As in any international business relationship, there’s always the danger of slipping up, for example referring to the country as England instead of the United Kingdom, or calling Welsh a dialect. “It really is its own distinct language,” explains Van Dijk. Another caveat is to go along with British customs. “The British are used to queuing for everything, including at the bus stop and in the pub. Respect that and do the same.”

It’s also a good idea to bear geographical differences in mind. The north, for example, is somewhat more relaxed and friendlier than London. There are also practical differences, says Van Dijk. “Say you have to drive to Cornwall. You need to be aware of how far away it is from London and that you’ll be driving on narrow, minor roads. So visiting customers there will take a lot of time.”

“You really do need to go the distance. It takes time to set up a sound strategy and to build rapport”
Irma van Dijk, UK country manager for TRANSFER

Could be

In the 17 years that Van Dijk has been working in the UK, she has mentored numerous Dutch businesses.

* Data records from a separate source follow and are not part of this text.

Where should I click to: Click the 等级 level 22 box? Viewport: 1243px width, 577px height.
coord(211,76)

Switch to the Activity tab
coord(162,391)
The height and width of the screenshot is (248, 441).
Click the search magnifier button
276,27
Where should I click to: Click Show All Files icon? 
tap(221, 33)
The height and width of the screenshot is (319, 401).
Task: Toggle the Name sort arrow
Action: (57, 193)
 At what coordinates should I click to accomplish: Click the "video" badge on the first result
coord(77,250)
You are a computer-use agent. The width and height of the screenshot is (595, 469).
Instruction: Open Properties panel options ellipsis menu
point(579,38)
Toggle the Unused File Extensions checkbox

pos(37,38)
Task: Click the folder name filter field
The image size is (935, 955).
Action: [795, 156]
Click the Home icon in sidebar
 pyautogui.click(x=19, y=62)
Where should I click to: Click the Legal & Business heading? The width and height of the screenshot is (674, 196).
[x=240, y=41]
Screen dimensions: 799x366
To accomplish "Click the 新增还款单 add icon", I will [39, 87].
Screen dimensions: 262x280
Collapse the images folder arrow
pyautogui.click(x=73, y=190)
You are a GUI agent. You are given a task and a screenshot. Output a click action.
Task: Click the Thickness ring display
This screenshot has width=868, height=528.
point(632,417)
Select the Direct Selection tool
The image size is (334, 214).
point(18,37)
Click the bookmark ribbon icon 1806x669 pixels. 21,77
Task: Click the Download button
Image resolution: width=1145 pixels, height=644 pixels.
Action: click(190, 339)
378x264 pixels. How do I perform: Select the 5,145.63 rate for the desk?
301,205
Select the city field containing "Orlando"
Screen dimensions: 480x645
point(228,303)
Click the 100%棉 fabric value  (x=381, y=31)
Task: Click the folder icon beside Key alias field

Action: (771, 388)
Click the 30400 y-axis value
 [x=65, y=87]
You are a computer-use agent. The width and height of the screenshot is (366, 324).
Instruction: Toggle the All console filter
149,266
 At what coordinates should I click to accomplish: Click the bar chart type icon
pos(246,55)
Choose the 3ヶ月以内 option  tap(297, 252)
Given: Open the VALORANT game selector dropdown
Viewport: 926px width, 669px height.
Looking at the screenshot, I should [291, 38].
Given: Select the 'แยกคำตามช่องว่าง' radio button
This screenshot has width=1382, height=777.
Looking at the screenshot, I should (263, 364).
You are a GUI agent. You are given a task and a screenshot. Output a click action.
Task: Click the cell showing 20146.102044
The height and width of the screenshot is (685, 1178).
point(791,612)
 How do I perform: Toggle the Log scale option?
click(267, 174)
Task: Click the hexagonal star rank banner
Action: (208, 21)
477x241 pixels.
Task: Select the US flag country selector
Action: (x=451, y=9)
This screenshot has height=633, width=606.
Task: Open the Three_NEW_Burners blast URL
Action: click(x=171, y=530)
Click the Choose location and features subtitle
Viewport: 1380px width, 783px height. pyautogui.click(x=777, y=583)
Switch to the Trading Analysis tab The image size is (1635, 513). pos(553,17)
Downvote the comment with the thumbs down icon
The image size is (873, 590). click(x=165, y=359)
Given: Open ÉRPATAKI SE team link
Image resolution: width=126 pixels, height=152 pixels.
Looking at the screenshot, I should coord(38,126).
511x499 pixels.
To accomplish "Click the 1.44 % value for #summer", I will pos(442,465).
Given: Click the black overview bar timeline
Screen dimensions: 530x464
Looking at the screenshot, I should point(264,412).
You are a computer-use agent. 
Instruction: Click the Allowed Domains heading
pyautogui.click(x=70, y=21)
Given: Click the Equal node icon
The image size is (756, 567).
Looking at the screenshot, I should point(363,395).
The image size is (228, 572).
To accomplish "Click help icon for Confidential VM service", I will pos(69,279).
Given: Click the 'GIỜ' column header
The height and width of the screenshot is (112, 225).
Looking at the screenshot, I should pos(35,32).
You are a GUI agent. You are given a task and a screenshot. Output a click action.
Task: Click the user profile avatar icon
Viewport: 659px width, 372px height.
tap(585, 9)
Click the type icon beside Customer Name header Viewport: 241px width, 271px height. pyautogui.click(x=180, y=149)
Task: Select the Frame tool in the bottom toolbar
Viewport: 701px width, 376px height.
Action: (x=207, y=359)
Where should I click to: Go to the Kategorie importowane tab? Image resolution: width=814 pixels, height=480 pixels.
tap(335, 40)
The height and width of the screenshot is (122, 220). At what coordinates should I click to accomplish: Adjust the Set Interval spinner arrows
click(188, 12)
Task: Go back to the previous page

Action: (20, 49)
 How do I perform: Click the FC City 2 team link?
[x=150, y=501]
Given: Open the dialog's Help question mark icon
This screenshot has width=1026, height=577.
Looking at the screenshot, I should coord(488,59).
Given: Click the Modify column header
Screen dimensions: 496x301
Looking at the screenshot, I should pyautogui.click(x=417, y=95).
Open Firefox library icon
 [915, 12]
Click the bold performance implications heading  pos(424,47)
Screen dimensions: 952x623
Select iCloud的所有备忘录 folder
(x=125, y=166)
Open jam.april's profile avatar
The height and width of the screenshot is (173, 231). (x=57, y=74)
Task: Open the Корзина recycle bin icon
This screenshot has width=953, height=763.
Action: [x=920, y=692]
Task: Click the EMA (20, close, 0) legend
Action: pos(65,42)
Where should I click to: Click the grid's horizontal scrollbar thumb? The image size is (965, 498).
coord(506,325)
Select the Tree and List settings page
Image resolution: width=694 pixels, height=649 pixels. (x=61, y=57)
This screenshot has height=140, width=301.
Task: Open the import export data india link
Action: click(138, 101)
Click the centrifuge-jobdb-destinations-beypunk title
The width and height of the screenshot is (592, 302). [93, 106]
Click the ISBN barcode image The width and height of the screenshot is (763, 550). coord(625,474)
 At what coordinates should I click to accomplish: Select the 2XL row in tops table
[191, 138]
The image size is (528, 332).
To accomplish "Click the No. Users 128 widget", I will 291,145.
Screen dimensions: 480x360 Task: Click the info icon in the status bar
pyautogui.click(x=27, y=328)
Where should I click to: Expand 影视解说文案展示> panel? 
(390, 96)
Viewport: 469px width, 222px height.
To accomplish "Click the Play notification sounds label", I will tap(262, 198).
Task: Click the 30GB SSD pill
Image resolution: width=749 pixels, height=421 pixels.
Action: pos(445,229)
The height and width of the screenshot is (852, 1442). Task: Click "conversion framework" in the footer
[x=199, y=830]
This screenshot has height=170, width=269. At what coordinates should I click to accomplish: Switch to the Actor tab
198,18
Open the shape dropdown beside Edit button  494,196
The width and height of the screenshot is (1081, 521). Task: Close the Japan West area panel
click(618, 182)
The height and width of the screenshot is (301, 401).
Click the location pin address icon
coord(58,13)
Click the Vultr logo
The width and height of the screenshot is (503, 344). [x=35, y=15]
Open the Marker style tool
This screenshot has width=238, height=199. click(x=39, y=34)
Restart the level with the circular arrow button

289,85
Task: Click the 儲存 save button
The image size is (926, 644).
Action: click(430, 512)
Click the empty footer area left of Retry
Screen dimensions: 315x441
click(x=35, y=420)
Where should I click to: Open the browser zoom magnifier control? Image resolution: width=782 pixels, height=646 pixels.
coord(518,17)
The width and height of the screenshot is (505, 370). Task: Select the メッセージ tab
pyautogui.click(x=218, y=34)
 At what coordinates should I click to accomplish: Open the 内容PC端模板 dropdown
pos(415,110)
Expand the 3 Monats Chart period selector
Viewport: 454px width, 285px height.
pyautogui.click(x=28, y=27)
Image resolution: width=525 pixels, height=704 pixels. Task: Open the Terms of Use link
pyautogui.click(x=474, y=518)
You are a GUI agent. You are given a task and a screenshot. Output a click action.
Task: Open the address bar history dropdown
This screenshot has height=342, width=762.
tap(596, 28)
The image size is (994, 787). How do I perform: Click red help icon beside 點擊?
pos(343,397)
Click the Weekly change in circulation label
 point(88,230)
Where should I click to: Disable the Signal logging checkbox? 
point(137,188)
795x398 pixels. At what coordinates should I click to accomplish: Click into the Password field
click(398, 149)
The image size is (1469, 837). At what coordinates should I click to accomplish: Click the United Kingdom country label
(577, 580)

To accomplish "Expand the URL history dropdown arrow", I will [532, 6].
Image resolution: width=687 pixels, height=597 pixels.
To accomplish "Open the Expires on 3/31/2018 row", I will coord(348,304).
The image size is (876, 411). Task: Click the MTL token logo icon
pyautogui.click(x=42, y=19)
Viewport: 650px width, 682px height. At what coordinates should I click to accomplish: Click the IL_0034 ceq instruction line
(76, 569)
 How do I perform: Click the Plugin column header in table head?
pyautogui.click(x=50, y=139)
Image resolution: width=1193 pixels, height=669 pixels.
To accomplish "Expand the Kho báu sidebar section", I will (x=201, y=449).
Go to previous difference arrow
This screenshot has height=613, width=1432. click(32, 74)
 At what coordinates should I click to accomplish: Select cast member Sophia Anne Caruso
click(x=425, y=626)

Those whose UK venture fell short of expectations were generally entrepreneurs who lacked the necessary patience. “You really do need to go the distance. It takes time to set up a sound strategy and to build rapport.” Language can be a hurdle, even though most Dutch people are fairly fluent in English. “The British are good at thinking in terms of options: that could be possible, that could work, we could have a look. In the Netherlands, that kind of language means that you’ve practically closed the deal, but for Britons it’s merely a polite promise that they’ll think about it.”


A final question: should Brexit be another factor when deciding whether or not to do business in the UK? “Import and export procedures have changed, of course. For example, UK import rules may differ from the EU’s rules. Export documentation is also more voluminous now, and checks on accuracy and completeness are stricter. Before Brexit, UK Customs required a one-page document for each cow or horse being imported. That’s now ballooned to 15.” Dutch entrepreneurs should be well aware of this, but they needn’t be put off by it, says Van Dijk. “More and more of these procedures are being digitised and the furore over Brexit has subsided somewhat, with the situation becoming more stable. Dutch companies have already solved most of the complex problems, so now’s the time to start doing business in the UK.”

“Our management style is far too direct”

In 2013, Dutch twins Raissa and Joyce de Haas moved to London to pursue a second master’s degree. Their thesis, which also served as their business plan, focused on innovative tonic waters and mixed drinks. It won the award for best thesis of the year and served as a prelude to their company Double Dutch, based in London.

Joyce: “The award allowed us to finance our first batch of mixed drinks. It also covered office space and legal advice for a year.” Raissa: “We started our business in late 2015. Our product and processes weren’t quite ready, but we needed the revenue. It wasn’t ideal, of course, but the upside was that customers were very keen to brainstorm with us about flavours and the label on the bottles. We got some excellent feedback. British people really like helping young people with their input.” Joyce: “Another typically British trait is that they don’t appreciate directness.” Raissa: “Feedback has to be packed in a compliment sandwich: you start with a compliment, then talk about improvement points, and end with another compliment.” Joyce, laughing: “Our management style is far too direct, so we appointed a British general manager who’s really good at the compliment sandwich. Most of our employees are British too. We had quite a few employees from the continent before Brexit, but many of them have returned to their native country.” Raissa: “Not only because of Brexit but also because of Covid.” Joyce: “After Brexit, we set up a subsidiary in Belgium in addition to our London headquarters, for exports to Europe. We export to the US, the Middle East is a growing market for us, and we’ve just started doing business in Asia. We have distributors for this with exclusive distribution rights in a given country. They work with our marketing team to serve the market there. In the UK, our home market, we do everything ourselves.”